Written by Amy Brinn, LICSW
Clinical Director, Parenting Journey

Parents guide the problem solving process by providing children with clearly defined limits, acceptable choices within clearly defined boundaries and instructive consequences that hold them accountable for their actions”  

– Robert Mackenzie EDD

Parenting is a really tough job. For the most part no one prepares us for it or teaches us how to do it! One of the hard parts about teaching parenting concepts is that all families are different, and the approaches to handling parenting issues that come up are influenced by the temperament of the parent or caregiver; the child’s unique personality; the culture the family lives in today; the culture the parent or caregiver grew up in; and much more.

One thing that all parents and caregivers have in common is that they are responsible for teaching their children appropriate and safe behavior.

The word discipline comes from the Greek word for “to teach.” When we talk about discipline we are really talking about teaching, as opposed to punishment. Just as we aren’t born knowing how to be parents, children aren’t born knowing how to behave appropriately, we teach them. The way that we teach them is through a concept call limit setting.

In limit setting it is really important for actions to match words. If parents say “you can’t have ice cream this afternoon”, and afterward children plead and cajole, and we then say yes, the child will learn that no does not mean no. If you ask them to do a task, putting away toys, putting out the garbage and they say, “I will”, but never do it, and you lecture and nag and then do it yourself, they will learn that they don’t really have to do the task.

The idea with limit setting is to use firm limits, and have your actions match your words. Sometimes children will be very compliant. When you ask them to put away their toys, or put out the garbage they will do it, but once parents start with reminders and lectures a pattern develops where it ends up being the parents responsibility as opposed to the child’s responsibility to get things done.

If there is one word that is most important in limit setting it is consistency. It is important that limits are set consistently, consequences are meted out consistently, and that both parents or partners are consistent in the same way.

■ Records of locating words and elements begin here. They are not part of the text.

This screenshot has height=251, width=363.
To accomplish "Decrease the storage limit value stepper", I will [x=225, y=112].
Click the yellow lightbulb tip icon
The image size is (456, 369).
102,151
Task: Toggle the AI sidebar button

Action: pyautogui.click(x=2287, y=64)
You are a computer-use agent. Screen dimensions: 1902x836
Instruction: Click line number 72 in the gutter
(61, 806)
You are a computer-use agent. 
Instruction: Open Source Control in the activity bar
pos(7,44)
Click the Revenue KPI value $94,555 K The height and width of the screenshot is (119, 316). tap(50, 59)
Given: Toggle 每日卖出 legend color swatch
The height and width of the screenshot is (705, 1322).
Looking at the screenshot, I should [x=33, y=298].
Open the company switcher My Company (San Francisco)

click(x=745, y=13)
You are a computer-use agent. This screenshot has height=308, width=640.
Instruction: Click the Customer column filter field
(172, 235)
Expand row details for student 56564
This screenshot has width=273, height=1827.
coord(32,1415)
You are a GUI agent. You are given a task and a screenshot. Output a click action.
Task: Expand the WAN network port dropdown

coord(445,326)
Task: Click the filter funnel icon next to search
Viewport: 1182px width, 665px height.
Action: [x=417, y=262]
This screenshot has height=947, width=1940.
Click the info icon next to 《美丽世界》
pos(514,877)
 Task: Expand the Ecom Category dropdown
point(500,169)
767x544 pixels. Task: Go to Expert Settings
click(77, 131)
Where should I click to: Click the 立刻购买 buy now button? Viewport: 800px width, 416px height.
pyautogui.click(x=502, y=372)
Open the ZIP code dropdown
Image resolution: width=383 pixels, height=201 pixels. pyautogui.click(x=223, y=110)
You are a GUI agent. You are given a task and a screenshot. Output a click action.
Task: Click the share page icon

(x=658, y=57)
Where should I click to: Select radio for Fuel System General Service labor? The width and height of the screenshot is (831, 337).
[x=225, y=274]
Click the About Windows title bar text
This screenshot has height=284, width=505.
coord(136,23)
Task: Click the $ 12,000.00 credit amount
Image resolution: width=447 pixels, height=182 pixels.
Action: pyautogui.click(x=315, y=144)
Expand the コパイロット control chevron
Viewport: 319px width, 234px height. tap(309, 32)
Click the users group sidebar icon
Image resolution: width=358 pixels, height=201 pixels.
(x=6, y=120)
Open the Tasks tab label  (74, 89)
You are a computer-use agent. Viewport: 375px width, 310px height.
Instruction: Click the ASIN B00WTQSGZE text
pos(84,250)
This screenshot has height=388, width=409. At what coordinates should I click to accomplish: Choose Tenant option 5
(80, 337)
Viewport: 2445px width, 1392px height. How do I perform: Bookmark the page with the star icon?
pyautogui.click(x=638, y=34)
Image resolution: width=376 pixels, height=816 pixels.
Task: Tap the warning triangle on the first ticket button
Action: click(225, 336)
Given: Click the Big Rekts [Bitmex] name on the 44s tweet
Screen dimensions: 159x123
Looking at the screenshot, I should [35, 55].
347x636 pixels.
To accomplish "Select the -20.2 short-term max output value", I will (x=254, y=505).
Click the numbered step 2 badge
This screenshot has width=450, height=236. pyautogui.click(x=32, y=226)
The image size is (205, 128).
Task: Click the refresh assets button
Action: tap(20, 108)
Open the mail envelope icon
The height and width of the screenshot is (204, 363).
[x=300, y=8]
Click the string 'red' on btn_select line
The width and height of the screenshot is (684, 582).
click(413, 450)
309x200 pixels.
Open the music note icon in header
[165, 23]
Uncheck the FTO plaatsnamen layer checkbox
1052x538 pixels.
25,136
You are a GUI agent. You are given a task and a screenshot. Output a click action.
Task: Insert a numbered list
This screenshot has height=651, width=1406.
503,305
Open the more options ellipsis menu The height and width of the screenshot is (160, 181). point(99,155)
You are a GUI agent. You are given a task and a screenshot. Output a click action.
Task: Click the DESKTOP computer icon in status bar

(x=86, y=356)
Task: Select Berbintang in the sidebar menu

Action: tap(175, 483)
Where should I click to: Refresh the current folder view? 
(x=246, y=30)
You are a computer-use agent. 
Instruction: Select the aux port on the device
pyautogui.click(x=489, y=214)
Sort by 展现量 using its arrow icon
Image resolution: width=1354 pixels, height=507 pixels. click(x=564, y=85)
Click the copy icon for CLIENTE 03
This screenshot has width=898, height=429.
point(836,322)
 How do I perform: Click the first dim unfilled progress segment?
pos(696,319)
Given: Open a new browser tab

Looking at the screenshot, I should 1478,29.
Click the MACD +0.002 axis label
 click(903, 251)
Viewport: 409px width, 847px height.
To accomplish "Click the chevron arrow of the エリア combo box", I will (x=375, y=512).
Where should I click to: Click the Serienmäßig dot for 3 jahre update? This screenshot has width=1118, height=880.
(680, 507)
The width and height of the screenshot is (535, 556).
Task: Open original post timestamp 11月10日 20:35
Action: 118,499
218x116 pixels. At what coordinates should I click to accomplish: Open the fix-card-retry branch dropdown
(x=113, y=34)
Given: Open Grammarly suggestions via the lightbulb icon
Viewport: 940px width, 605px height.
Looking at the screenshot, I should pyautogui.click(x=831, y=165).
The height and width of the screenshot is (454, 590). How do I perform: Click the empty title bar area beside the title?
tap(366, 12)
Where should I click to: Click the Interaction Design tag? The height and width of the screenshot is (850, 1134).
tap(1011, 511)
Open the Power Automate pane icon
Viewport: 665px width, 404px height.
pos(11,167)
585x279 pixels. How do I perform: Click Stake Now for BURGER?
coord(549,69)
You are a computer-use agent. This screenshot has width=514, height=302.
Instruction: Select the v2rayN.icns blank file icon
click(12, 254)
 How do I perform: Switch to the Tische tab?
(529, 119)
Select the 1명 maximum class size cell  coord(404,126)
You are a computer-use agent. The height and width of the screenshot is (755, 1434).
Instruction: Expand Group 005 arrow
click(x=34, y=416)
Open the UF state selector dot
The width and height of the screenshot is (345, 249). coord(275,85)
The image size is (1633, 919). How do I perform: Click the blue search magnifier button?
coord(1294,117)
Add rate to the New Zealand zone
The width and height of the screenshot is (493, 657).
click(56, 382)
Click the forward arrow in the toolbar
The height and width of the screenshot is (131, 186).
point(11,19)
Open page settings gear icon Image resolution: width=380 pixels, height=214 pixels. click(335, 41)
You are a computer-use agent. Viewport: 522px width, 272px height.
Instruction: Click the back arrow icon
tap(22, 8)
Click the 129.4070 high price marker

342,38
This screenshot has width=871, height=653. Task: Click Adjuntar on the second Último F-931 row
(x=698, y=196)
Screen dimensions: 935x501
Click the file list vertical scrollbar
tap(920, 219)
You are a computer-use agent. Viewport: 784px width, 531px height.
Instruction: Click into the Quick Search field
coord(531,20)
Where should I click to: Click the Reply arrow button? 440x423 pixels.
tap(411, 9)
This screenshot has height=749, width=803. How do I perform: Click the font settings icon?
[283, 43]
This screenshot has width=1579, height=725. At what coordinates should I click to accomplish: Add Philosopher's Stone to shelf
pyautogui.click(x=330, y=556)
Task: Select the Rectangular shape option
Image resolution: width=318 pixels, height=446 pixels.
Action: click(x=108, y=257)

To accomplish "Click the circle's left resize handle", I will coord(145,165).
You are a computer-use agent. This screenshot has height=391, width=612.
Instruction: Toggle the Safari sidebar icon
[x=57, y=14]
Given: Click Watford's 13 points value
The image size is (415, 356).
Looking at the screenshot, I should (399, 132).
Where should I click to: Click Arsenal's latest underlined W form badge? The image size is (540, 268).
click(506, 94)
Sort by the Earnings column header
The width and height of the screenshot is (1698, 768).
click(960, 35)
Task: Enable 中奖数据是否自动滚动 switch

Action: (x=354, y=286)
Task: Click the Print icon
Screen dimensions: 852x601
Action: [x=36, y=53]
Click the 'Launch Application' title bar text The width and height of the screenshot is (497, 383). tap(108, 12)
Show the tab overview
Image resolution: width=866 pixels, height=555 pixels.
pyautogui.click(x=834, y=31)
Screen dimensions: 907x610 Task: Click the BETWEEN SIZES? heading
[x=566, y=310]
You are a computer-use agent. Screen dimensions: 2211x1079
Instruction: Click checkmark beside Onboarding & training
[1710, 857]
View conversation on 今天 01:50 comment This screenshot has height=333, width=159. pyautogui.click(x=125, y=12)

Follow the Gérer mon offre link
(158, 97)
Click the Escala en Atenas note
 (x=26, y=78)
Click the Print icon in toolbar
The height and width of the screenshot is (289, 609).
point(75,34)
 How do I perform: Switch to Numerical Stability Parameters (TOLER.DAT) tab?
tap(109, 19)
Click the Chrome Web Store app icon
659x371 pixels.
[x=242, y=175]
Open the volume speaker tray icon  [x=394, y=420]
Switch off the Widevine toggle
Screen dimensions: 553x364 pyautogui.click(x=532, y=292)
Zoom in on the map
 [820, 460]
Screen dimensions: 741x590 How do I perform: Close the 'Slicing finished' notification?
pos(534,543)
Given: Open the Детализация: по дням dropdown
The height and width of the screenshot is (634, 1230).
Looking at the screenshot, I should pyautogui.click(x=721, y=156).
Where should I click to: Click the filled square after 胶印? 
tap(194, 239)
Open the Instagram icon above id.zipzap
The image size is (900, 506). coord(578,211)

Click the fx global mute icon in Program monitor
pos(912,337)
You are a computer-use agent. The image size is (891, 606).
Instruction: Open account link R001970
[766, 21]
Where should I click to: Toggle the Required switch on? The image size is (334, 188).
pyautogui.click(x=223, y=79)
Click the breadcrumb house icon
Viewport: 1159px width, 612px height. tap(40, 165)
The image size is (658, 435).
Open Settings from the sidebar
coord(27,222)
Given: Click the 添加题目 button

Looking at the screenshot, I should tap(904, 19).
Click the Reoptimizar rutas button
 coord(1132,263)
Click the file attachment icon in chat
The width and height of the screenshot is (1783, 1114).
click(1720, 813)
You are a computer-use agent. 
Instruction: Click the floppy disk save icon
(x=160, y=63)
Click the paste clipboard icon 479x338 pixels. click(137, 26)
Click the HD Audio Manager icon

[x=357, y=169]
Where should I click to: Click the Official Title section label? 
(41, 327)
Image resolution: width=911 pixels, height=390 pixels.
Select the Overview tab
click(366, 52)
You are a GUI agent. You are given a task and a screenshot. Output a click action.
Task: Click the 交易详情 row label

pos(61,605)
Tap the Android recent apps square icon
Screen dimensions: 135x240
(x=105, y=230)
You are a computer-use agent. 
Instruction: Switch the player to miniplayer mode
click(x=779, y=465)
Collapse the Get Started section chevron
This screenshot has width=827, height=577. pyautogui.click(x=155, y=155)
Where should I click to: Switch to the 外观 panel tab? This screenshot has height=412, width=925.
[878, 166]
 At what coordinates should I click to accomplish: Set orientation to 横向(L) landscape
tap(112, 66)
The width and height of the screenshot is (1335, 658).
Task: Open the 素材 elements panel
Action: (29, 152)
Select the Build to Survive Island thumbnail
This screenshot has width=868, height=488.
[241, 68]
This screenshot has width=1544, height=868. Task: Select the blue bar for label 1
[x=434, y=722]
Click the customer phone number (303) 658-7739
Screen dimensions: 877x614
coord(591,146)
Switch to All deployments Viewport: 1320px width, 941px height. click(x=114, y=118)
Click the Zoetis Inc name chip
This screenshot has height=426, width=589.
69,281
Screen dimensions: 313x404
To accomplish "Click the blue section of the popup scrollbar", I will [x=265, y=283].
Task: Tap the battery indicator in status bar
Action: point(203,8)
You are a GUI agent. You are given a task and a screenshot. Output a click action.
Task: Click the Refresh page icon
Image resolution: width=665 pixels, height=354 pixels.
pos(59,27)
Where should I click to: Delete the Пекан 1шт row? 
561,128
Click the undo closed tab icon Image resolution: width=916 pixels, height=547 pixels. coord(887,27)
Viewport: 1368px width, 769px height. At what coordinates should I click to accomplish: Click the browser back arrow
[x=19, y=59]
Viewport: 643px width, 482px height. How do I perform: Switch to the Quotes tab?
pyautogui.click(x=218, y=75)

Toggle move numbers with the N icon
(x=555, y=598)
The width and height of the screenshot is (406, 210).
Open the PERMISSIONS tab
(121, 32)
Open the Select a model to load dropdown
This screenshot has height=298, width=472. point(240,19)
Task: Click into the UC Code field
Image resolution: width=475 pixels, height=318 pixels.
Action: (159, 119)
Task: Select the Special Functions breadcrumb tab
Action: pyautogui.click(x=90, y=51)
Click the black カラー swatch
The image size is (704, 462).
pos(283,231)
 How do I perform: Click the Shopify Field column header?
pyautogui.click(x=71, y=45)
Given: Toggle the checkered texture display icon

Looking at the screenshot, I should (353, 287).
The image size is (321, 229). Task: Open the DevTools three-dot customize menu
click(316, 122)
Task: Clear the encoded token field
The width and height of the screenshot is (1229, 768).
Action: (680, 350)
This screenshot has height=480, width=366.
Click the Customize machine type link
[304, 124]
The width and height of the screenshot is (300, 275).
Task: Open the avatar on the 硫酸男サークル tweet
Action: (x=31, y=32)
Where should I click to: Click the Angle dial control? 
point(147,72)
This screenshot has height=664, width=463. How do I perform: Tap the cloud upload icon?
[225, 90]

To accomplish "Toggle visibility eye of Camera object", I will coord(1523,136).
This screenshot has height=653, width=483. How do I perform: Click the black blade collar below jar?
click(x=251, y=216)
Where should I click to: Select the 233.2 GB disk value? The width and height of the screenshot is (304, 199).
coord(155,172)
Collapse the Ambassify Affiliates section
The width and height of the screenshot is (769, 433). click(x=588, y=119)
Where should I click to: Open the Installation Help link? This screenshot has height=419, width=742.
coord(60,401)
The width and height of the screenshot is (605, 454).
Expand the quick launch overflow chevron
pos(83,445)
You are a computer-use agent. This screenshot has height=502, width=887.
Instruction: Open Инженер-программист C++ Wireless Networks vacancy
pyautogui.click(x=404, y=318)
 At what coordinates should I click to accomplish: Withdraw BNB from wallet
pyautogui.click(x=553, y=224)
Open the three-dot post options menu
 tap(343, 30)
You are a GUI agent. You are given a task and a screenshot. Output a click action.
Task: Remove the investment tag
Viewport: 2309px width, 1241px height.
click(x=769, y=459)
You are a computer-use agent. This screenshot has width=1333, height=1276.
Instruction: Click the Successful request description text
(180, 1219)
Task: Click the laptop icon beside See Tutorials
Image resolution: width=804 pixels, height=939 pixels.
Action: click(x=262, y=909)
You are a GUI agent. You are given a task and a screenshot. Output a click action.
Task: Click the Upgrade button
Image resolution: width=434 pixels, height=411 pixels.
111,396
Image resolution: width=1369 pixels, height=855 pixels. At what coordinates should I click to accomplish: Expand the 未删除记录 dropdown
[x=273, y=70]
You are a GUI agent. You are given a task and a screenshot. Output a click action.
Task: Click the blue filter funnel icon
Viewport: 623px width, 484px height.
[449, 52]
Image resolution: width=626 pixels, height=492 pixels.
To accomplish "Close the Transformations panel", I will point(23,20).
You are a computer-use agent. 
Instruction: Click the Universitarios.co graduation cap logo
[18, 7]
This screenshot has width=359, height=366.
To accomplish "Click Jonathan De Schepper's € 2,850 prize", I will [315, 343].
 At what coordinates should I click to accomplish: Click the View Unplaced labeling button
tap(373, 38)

Children are going to test rules. That is their job. It is the way they discover the boundaries of acceptable behavior and whether there are limits in place to keep them safe. They start testing at the age of two and keep on going right through their teens.

We don’t need to punish children for testing, and we need to always treat them with respect, but we need to answer them with very clearly stated rules and consequences if they don’t follow the rules. The consequences are not the same as punishment; they are ways to teach children acceptable behavior. The idea is that all through life there are consequences for behavior and in our home children can learn that in a safe, respectful loving environment.

Parents can have a tendency to want to be their children’s friend and to want their children always to “like them”. Children don’t need their parents to be their friends. They need their parents to be their parents. Friendship will happen too, but only when there are really clear limits of behavior established. Parents need to be in control. Children will test about that control but ultimately they too want to know their parents are in control, and feel unsafe when that does not seem to be the case.

At the same time that children need firm limits, as they grow they also need to be given more control, freedom, and responsibility. In essence it is a balancing act. When they are two it is all about limit setting, as they get older it becomes about teaching them their own problem solving skills, and giving them a chance to take on responsibility and have accountability for their behavior.